While the NFL continues to deliberate on disciplinary action against Minnesota Vikings running back Adrian Peterson for a personal conduct violation, the grievance dispute over whether Peterson should be reinstated immediately was conducted Monday as scheduled via conference call with arbitrator Shyam Das and lasted "no more than 30 minutes," according to sources.
Das told representatives on both sides that he would have a decision "quickly," per one source. He must decide by Friday under the collective bargaining agreement article governing an expedited grievance, but sources said they sensed Das' decision could come as early as Tuesday.
Das will determine whether the letter that placed Peterson on the commissioner's exempt list with full pay required reinstatement as soon as his child abuse case was adjudicated. The NFL says its agreement included legal resolution and a review of the case that could result in disciplinary action.
Through the NFL Players Association, Peterson also requested again Sunday to meet personally with NFL commissioner Roger Goodell, according to a union source. That request has been ignored, the source said.
A league spokesman said the NFL did respond to Peterson's request Monday and pointed out that "we had offered exactly the type of meeting they had asked for and they elected not to participate, leaving us to move forward based on the info available."
The league had invited Peterson and the union to meet with a variety of league officers Friday for a disciplinary hearing, sources said, but the union believed the normal protocols for disciplinary hearings were being dramatically revised without any agreement to the process.
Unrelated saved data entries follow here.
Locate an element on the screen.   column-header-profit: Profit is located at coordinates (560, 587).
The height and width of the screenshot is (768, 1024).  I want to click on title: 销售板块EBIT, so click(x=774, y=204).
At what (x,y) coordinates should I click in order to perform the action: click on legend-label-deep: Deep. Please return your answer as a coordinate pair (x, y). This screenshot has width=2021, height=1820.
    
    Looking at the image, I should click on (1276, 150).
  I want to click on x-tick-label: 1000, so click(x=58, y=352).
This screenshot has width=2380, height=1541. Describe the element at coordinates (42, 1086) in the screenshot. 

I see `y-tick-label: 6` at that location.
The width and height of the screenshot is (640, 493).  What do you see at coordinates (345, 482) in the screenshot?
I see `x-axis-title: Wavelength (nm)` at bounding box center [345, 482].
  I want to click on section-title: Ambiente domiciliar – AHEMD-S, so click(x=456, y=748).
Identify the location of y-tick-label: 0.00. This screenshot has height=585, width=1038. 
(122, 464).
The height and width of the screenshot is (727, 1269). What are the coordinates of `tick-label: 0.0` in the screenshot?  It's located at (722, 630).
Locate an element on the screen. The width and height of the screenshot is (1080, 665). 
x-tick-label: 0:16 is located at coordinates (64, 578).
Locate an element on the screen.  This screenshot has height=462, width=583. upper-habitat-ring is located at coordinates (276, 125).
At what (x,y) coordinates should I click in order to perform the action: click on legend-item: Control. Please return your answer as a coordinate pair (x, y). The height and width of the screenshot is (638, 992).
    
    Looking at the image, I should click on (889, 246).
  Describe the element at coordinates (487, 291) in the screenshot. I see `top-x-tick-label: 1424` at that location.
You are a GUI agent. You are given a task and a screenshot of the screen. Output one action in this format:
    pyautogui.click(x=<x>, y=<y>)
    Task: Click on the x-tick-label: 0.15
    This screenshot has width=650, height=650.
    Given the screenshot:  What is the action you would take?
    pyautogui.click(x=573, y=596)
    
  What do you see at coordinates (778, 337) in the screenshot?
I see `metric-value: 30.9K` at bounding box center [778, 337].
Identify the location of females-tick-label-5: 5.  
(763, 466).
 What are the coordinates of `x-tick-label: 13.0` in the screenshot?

The NFLPA persists in its view that the meeting the league proposed last week was an effort to impose a new process that would include "outside league participants." The NFL has wanted to involve various experts on domestic violence and child abuse that it now has either hired or retained as consultants. The union says any change from the previous standard practice should be collectively bargained, which the NFL has declined. The league notes that the personal conduct discipline process remained at the commissioner's discretion in the 2011 labor agreement.